A story about friendship, loss, and the light that never truly fades.

By Mehmood SultanPublished 2 months ago 3 min read

Lila and Jonah met when they were seven — the kind of friendship that happens before the world teaches you how to hide.

They lived on the same street, in a quiet town where the nights were dark enough for the stars to be seen. Every summer, they would sneak out with an old blanket, climb the hill behind their houses, and lie there for hours, watching constellations drift like soft silver threads across the sky.

“We’ll never grow up,” Jonah used to say, stretching his arms toward the stars. “We’ll just keep borrowing light from them.”

And Lila, who always believed in him more than anything, would laugh and promise, “Then we’ll never be afraid of the dark.”

They made a ritual of it. Every year, on the first warm night of June, they’d meet on the hill with lemonade, a flashlight, and a book of myths Jonah’s mother had given him. They gave each star their own names — Courage, Secret, Forever.
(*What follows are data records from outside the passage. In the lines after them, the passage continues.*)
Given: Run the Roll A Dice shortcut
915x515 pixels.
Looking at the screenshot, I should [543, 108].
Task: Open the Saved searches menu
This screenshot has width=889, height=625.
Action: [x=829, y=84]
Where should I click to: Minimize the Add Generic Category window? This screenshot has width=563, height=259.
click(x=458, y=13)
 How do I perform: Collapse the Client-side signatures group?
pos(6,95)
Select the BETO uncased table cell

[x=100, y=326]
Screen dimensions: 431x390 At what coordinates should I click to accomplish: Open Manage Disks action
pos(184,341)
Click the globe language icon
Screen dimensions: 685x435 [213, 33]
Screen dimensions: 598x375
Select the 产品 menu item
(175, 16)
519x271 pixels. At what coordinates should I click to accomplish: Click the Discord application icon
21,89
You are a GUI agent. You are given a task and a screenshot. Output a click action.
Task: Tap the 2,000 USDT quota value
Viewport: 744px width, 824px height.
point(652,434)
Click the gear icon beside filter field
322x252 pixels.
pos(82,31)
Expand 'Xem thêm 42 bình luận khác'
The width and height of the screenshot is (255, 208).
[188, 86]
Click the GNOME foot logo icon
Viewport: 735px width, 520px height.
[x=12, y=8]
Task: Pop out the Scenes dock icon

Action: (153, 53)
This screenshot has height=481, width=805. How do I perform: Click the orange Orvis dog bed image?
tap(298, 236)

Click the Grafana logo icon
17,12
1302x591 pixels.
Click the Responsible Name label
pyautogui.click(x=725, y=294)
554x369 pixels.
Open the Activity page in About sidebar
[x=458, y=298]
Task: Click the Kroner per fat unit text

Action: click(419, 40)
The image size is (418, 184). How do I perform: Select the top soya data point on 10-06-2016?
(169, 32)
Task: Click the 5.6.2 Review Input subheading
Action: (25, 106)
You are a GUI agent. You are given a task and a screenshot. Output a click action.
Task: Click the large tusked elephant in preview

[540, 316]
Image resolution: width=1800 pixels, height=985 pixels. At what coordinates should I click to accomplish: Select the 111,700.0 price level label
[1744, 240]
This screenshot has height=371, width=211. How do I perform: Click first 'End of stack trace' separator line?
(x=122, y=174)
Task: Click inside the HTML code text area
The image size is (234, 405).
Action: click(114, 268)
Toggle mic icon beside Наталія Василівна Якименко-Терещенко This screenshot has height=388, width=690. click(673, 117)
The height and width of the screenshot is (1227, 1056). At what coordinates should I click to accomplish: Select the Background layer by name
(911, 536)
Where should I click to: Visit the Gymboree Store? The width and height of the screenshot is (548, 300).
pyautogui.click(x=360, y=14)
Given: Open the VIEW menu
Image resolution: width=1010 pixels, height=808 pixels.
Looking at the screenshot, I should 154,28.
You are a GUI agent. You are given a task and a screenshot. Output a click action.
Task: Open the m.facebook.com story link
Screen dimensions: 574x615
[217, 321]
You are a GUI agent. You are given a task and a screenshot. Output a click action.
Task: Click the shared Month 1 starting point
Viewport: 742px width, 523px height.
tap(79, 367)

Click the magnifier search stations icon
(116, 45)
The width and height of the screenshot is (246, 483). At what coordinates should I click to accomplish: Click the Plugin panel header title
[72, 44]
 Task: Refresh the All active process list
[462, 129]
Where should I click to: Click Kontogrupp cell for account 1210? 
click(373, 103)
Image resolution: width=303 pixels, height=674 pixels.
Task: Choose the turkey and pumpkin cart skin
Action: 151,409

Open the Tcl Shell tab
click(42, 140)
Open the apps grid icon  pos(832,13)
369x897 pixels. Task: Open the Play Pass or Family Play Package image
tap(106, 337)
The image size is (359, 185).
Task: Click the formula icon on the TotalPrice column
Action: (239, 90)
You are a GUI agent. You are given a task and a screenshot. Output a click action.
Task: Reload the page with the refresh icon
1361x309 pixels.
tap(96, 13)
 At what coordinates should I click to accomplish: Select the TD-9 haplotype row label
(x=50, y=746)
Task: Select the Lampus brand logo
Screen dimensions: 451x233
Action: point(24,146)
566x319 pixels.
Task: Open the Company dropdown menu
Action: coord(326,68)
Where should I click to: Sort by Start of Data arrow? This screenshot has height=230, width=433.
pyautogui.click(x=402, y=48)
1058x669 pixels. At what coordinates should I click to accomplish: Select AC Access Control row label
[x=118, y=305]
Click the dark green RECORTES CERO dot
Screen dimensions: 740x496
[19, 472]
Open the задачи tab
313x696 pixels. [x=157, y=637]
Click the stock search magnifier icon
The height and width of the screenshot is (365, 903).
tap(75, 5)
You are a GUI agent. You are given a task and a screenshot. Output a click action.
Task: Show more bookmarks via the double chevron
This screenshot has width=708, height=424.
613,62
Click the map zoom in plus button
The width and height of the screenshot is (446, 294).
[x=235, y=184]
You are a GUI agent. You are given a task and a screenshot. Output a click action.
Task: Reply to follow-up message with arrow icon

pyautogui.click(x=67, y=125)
It felt like something infinite.

Then, one summer, Jonah stopped coming.

He had been sick for a long time, though Lila had never really understood it. He’d missed school, slept more, and lost his wild energy. But she didn’t believe he could disappear. Jonah was too alive for that.

When she climbed the hill alone that June, she still spread out the blanket, still waited. When the wind grew colder and the fireflies left, she whispered into the sky, “I’ll keep borrowing your light for us both.”

After the funeral, everything blurred. Her parents spoke in soft voices; the neighbors brought casseroles. Lila barely ate. The stars felt cruel — too bright for a world that had taken him away.

So, for years, she didn’t go back to the hill.

She grew up, as children must.

Moved to the city. Found work, friends, noise, distractions. But sometimes, when the streetlights flickered or the night felt too quiet, she’d feel that hollow space inside her again — the one Jonah once filled with laughter and wild dreams.

On her 25th birthday, she got a letter.

No return address — just her name, in a handwriting she hadn’t seen in years.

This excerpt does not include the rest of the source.